Sun Night Editions Print Exhibition 

Incline Gallery, 766 Valencia St. 
Saturday, March 19, 1-6 p.m. | Free

Sun Night Editions co-founders Yoni Asega and Drew Grasso bring highlights from their community-powered, West Oakland-based print publishing house to the twists and turns of the Mission’s zig-zagging Incline Gallery during the opening night reception of this exhibit. Originally conceived as Asega and Grasso’s personal print studio, the duo transformed Sun Night Editions into an open art space for creatives in local communities to learn and work on traditional printmaking techniques such as screen printing and bookbinding in 2019 and expand their connections to new audiences and collectors. The exhibition features prints by over 25 artists from the Bay Area and beyond. The most notable among them is Jason Jägel, whose work has appeared as album art for the late, great MF Doom and on the walls of local cafes. (CJC)  

Anna Meredith

The Chapel, 777 Valencia St.
Saturday, March 19, 9 p.m. | $15

Anna Meredith

Like her brother-in-avant-pop, Daniel Lopatin—better known as Oneohtrix Point Never—Scottish musician Anna Meredith is proof that good things come to those who are weird.

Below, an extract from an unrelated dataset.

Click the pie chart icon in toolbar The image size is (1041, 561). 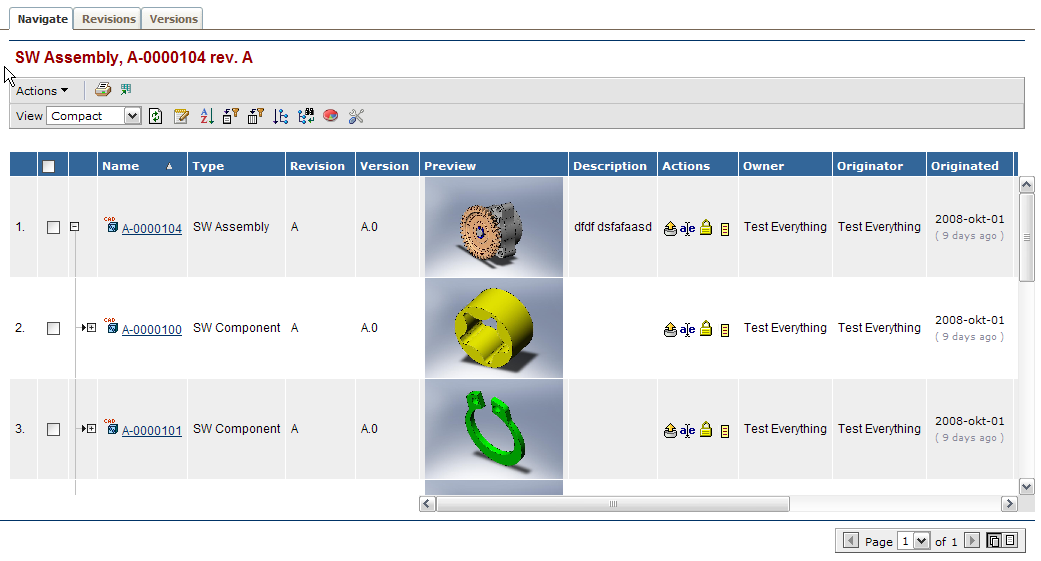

Just as Lopatin rode an ocean of glitchy sine waves to a thriving partnership with alt-R&B superstar, The Weeknd, Meredith wound her way to Hollywood via a series of ambitious and academic collections of post-modern electronic tunes. In addition to her studio albums and the art installations she has tracked, she has contributed music to a number of films—including Eighth Grade, comedian Bo Burnham’s directorial debut, and The Favourite, Yorgos Lanthimos’ Acadamy Award-winning period piece—as well as the Paul Rudd-starring Netflix series Living With Yourself. (NV)

Brides of March 2022 

Washington Square Park, North Beach 
Saturday, March 19, 2:30 p.m. to 8:30 p.m. | Free

Whether you’re a bride-to-be, long married or a confirmed bachelor/ette, the only requirement for this gathering spoofing the institution of marriage is that you wear a white wedding dress (preferably a thrifted one). You don’t need a ring or commitment to participate. Inspired by racks of secondhand wedding dresses in thrift stores, this annual parade and pub crawl through the streets of San Francisco will step off from Washington Square with a bridal procession down Columbus Avenue and stop offs at “DIY wedding receptions” at bars and parklets along Grant Avenue. (CJC)   

SF Music Day 2022 

War Memorial Veterans Building, 401 Van Ness Ave. 
Sunday, March 20, 12 p.m.-7 p.m. | Free

Sample a wide variety of genres at this seven-hour live music marathon hosted by Bay Area- based nonprofit InterMusicSF. Twenty-five ensembles take over four stages at the venerable War Memorial Veterans Building, playing everything from baroque and classical to jazz and cutting edge new music from around the Bay Area and beyond. Among many others, SF-born Classical Revolution (known for playing in plant shops, local cafes and bars) performs chamber music, the Oakland-based Ayala Project combines South Indian sounds with jazz, the five-piece wind ensemble Quintento Latino highlights the work of Latinx composers, and Anna Maria Mendieta's Tango del Cielo gives a tango twist to the music of the harp. (CJC)

Jeffrey Edalatpour, Andrew Gilbert, Christina Campodonico and Nick Veronin contributed additional reporting for this story.